If we have the idea, as we often will, that puberty or pregnancy are the only big changes, and we come to perimenopause or menopause not understanding that they, too, are another giant change, it can be a real shock. However and whenever you might get to menopause or the menopausal transition, knowing at least some about it in advance will always make the experience better.

Who can you talk to about menopause to find out more?

Us: You can come into any of our direct services and ask us about it.

A healthcare provider: Unfortunately, a majority of healthcare providers don’t have any menopause training or much education about it. But OB/GYNs, especially those who don’t focus mostly on obstetrics (on childbirth), endocrinologists and trans health specialists are often a best bet. You can always just ask a healthcare provider what their background is with any kind or part of menopause.

Family members (blood relatives, chosen family or both) who have gone through it, or other people who have experienced it: You can ask people in your life about this. Just be aware that some people have a lot of shame around menopause -- much like many people do around periods or sex -- so be gentle in your asks, and respect anyone who says no or seems really uncomfortable about it.

A therapist: Menopause isn’t just about physical changes, it often involves feelings and mental health too, as well as things that are the purview of a therapist, like social and family life. If you’re someone going through or reaching menopause long before you expected to, especially if you also don’t want it, it can be extra tough, and a therapist can give good support.

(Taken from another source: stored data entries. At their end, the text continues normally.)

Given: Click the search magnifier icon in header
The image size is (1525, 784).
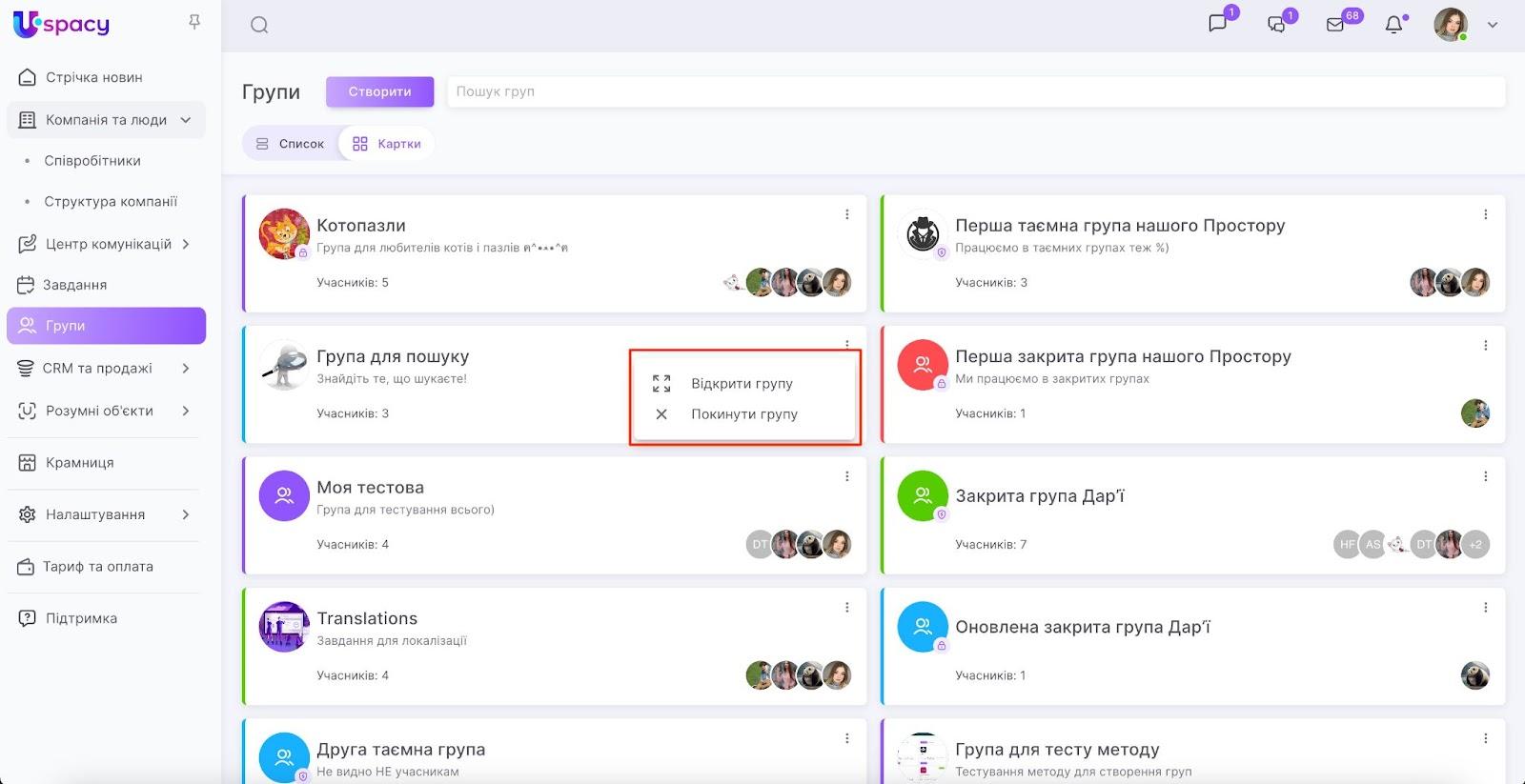Looking at the screenshot, I should tap(259, 26).
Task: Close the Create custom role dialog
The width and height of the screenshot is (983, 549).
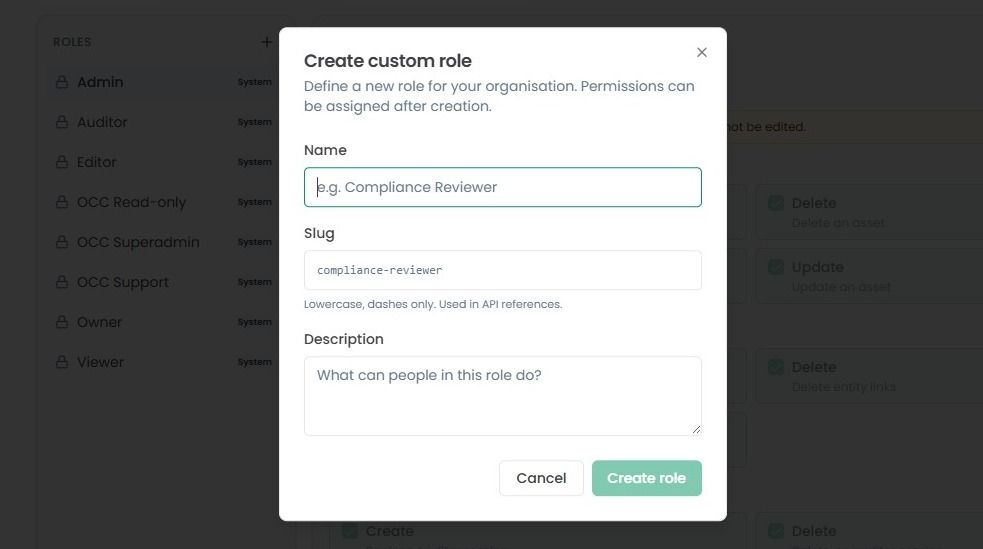Action: [x=702, y=52]
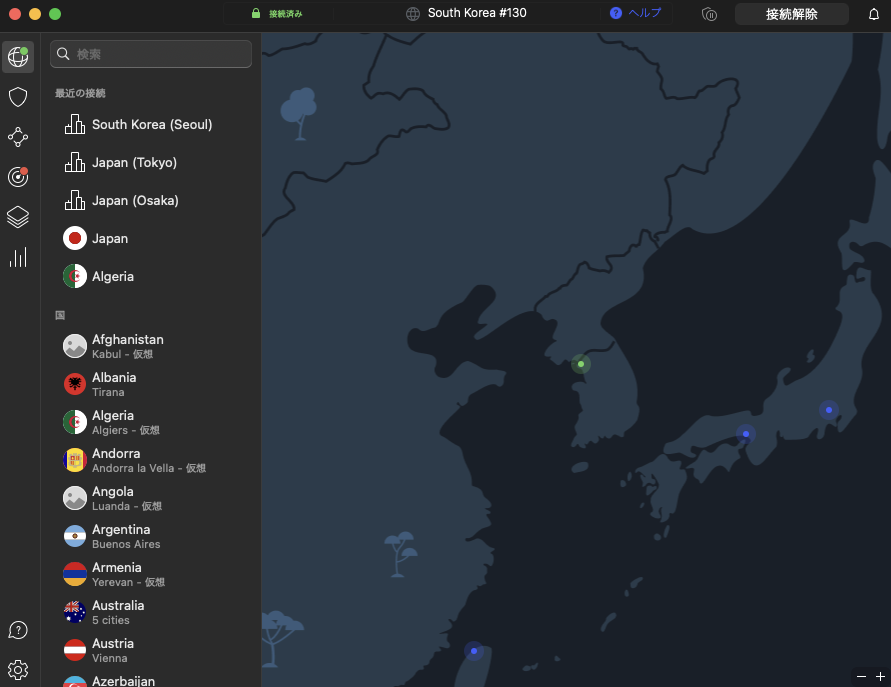Open the bar chart statistics icon
Viewport: 891px width, 687px height.
(x=17, y=257)
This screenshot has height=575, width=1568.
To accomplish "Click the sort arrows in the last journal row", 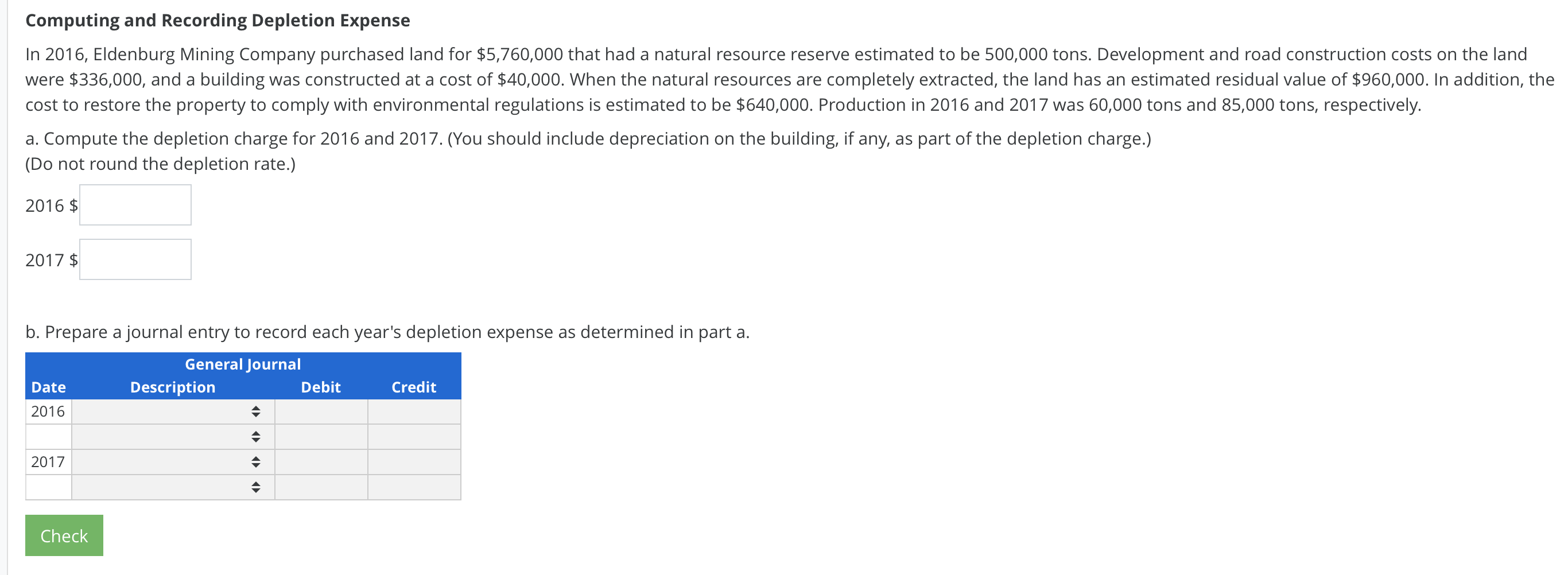I will coord(255,487).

Books and other web resources: Like I said, I wrote a book about this: What Fresh Hell is This? Perimenopause, Menopause, Other Indignities and You. If you’re coming to this by way of surgery, Surgical Menopause: Not Your Typical Menopause, edited by Helen Kemp is a good book to start with. If POI is your issue, The Complete Guide to POI and Early Menopause by Hannah Short and Mandy Leonhardt is coming out soon. Online, Women Living Better has excellent and clear information. This page from GenderGP has some good basic information about menopause for trans people. Do be aware that unlike my own book or that page from GenderGP, most past and current menopause information and even healthcare isn’t inclusive, in terms of gender, sexual identity, and often with other issues too, like race, fat, disability and economic class.